The UK’s decision to leave the EU will have important effects in tax field.
In particular, the exit of the UK from EU would have as a principle consequence the non-application of the EU Directives. The most relevant Directives not more applicable would be: parent-subsidiary Directive (dir. 90/435/CEE), interests and royalties Directive (dir. 2003/49/CE), merger Directive (dir. 90/434/CEE) and administrative cooperation in the field of taxation Directive (dir. 2011/16/UE). The matters listed above, in absence of different and specific agreement with EU Countries, would be governed by Double Tax Treaties (“DTT”), which involve, generally, a tax regime less advantageous.
As to concern indirect taxation, particularly Value Added Tax (“VAT”), after Brexit, the UK would no longer be required to apply the VAT Directives and Regulations. This means that the sale of goods between the UK and the EU would no longer be considered as intra-EU transactions but as import/export, with the consequence application of VAT.

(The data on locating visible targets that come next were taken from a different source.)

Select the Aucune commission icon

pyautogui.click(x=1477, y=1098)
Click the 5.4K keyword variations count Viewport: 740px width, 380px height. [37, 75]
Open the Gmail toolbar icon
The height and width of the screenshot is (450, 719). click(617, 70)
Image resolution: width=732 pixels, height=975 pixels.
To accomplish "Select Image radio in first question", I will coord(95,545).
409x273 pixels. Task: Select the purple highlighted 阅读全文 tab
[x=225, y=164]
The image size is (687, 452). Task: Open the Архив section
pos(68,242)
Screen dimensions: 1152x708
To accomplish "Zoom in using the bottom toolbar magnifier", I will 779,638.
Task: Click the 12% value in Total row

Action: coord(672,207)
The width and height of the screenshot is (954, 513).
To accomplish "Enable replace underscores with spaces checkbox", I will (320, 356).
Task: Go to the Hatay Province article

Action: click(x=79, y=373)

Change of EU Insurance Market Scenario
Being the largest Insurance Hub in Europe, the UK has always had a “greater voice at the trade table being part of the EU, being part of a larger economic entity” and has been highly influential in the development of EU rules for Insurance business.
As a consequence of Brexit, we can expect that there will be a reshuffling of influence within EU decision making rooms. In this scenario, according to the long-lasting experience and success of insurance business, we hope that Italy will be able to increase its level of influence in the development of the common rules within the EU.
Furthermore, there could be also the possibility that a new insurance hub will need to be considered within the EU Market in order to accept the international insurers and intermediaries moving from London.
With particular reference to the business of intermediaries, UK entities could be forced to move to an EU member state in order not to loose the benefit of passporting; leaving the EU market and remaining in UK (in the absence of an agreement) would force those intermediary to rebuild completely their distribution networks.
In a recent interview published on an English newspaper, John Nelson (the head of Lloyd’s) says that “The UK’s position at the centre of the global insurance market is under threat after the famous Lloyd’s of London market said it may be forced to move some of its business to continental Europe as a result of the Brexit vote” because “There will be bits of business where it will be better for us and more efficient for us, if we don’t get single market access if we write it in the EU” (http://www.independent.co.uk/news/business/news/brexit-will-make-insurance-firms-quit-uk-says-lloyds-of-london-boss-a7225941.html).
It is clear that we are not in the position to predict whether this is really what is going to happen or whether this is simple positioning before the negotiations: however, what is clear is that we will need to keep on our toes to capture the opportunities that are likely to occur.